中期目標「05年比15%減」は、国内の削減による純減分(真水)で、外国への技術・
資金協力の見返りに取得する排出枠や植林等による森林吸収分は含んでいません。
これらの取り扱いをどうするかは、今後の国際交渉を見極めた上で判断することに
なっています。京都議定書での日本の削減目標6%は、森林吸収分3.8%、京都メカ
ニズム1.6%を含んでおり、純減分(真水)は0.6%に相当します。今回の中期目標 は、
1990年比では真水ベースの京都議定書の削減目標(0.6%減)を7.4%上回ることに
なります。
一方、2020年までの中期目標を国際的に見ると、EUは05年比13%減(90年比20%減)、
アメリカは05年比14%減を掲げています。これらの目標は自らの削減分(真水)に
加えて排出枠購入などを加算した数字です。
2.中期目標達成に必要な対策・政策と家計への負担増
政府は、中期目標達成に必要な主な対策を次の通り提示しました。
[家庭での対策]
(a)太陽光発電:現状の20倍(約2,800万kW)。2005年142万kW。
<主な政策>固定価格買取制度、住宅太陽光補助金制度 等
(b)エコカー:新車販売の50%(2005年1%程度)、保有台数の20%(同0.3%程度)。

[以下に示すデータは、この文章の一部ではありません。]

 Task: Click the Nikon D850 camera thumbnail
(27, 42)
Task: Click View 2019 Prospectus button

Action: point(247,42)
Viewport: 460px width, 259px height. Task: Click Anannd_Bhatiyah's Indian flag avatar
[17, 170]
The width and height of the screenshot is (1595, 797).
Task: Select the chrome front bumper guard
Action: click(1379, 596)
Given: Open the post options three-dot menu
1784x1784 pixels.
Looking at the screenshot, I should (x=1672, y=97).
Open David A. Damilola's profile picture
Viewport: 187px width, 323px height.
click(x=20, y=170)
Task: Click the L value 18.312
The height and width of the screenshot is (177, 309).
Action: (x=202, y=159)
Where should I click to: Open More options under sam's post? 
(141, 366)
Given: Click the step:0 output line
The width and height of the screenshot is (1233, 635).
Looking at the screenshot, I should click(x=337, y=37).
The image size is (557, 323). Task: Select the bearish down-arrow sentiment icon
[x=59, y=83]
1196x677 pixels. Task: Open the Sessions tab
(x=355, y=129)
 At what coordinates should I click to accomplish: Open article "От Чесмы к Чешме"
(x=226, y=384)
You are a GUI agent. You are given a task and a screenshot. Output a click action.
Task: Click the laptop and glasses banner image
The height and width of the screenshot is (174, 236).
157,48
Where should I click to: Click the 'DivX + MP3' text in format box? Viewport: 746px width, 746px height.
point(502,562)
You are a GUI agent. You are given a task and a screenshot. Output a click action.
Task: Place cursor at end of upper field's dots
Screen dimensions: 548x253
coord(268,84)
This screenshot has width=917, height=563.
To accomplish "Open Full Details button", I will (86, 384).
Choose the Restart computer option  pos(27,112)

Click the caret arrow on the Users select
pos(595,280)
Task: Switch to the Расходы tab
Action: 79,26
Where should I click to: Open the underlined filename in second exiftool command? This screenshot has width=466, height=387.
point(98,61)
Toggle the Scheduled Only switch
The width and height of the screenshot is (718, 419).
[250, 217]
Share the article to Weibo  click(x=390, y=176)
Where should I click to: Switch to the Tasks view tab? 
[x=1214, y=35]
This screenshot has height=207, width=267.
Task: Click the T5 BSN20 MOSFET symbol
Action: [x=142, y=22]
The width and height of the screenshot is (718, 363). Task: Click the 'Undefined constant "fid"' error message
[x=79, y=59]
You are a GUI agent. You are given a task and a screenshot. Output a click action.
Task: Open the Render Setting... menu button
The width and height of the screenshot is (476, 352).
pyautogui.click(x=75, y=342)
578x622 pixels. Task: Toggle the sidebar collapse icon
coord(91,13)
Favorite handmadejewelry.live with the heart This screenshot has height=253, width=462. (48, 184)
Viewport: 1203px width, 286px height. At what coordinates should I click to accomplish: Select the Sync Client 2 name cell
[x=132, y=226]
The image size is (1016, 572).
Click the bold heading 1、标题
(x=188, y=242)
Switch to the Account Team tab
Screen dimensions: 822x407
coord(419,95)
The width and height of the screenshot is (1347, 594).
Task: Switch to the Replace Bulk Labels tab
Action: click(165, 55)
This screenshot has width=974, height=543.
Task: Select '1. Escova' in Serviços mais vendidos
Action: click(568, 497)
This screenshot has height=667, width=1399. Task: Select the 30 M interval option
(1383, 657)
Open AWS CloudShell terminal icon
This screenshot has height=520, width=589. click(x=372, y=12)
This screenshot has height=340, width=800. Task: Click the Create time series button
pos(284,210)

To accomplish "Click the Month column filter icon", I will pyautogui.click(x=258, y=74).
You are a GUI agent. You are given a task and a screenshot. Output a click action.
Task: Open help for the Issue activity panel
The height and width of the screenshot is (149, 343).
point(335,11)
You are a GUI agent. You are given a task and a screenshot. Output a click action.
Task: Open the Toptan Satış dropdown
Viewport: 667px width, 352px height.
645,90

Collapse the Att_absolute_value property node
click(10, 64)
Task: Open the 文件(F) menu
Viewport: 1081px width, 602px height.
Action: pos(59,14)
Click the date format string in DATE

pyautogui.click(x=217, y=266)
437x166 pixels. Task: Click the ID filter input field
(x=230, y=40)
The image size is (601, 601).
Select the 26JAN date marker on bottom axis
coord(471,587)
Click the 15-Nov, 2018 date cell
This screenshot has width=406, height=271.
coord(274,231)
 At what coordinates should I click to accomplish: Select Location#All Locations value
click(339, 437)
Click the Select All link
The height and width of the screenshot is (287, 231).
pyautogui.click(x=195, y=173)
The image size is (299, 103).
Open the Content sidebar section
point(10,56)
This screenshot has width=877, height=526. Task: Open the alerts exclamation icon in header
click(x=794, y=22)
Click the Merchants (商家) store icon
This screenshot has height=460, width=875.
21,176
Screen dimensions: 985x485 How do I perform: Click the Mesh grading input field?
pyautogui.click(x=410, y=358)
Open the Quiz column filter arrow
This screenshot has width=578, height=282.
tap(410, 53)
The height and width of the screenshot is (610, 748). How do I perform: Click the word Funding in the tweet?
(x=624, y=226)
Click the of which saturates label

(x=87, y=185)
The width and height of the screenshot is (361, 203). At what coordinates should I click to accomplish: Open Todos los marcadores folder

<主な政策>エコカー購入支援補助、取得税等の減税 等
(c)省エネ(断熱)住宅:新築住宅の80%(2005年30%)
<主な政策>省エネ住宅の基準強化、対象拡大 等
[産業界での対応]
(a)電力:原発9期新設。稼働率80%以上。自然エネルギー導入。
電源構成:火力43%(2005年度61%)、原子力44%(同31%)、水力8%(同8%)、
新エネルギー4%(同1%)
(b)自動車・電機:エコカー、省エネ家電など「低炭素型」商品の拡充。次世代技術
の開発
(c)素材産業:生産工程での一段の省エネ努力
また、政府の試算では、2020年時点で成長鈍化による世帯当たりの可処分所得の
減少は4万3,000円、電気代などの負担増は年3万3,000円、合計7万6,000円(世帯当たり)
の家計の負担増になるとの試算を示しました。目標達成のコストについて「国民の
皆さんに相応のご負担をお願いせざるを得ない」としています。
3.長期目標への道筋
「低炭素社会づくり行動計画」(平成20年7月)では、2008年の洞爺湖サミットでの
合意「世界全体の温室効果ガス排出量を現状に比して2050年までに半減する」という
長期目標を実現するには、日本は、「2050年迄に長期目標として現状より60~80%を
削減する」ことを掲げています。
麻生首相の記者会見では、「長期目標を達成するために必要な革新的技術の開発と普及
に全力を挙げる。今回の中期目標を達成することにより、2030年には05年比約25%減、
2050年には05年比約70%減につながる」と表明しています。
4.今後の国際交渉
日本の中期目標は、今後のポスト京都議定書の枠組み交渉の中で日本の基本的な立場と
なります。国連の気候変動に関する政府間パネル(IPCC)は気温上昇を2~3度に抑える
には先進国が20年までに排出量を90年比で25~40%削減する必要があると指摘しています。
また、途上国や新興国の一部は先進国に対し、90年比40%以上の削減を求めています。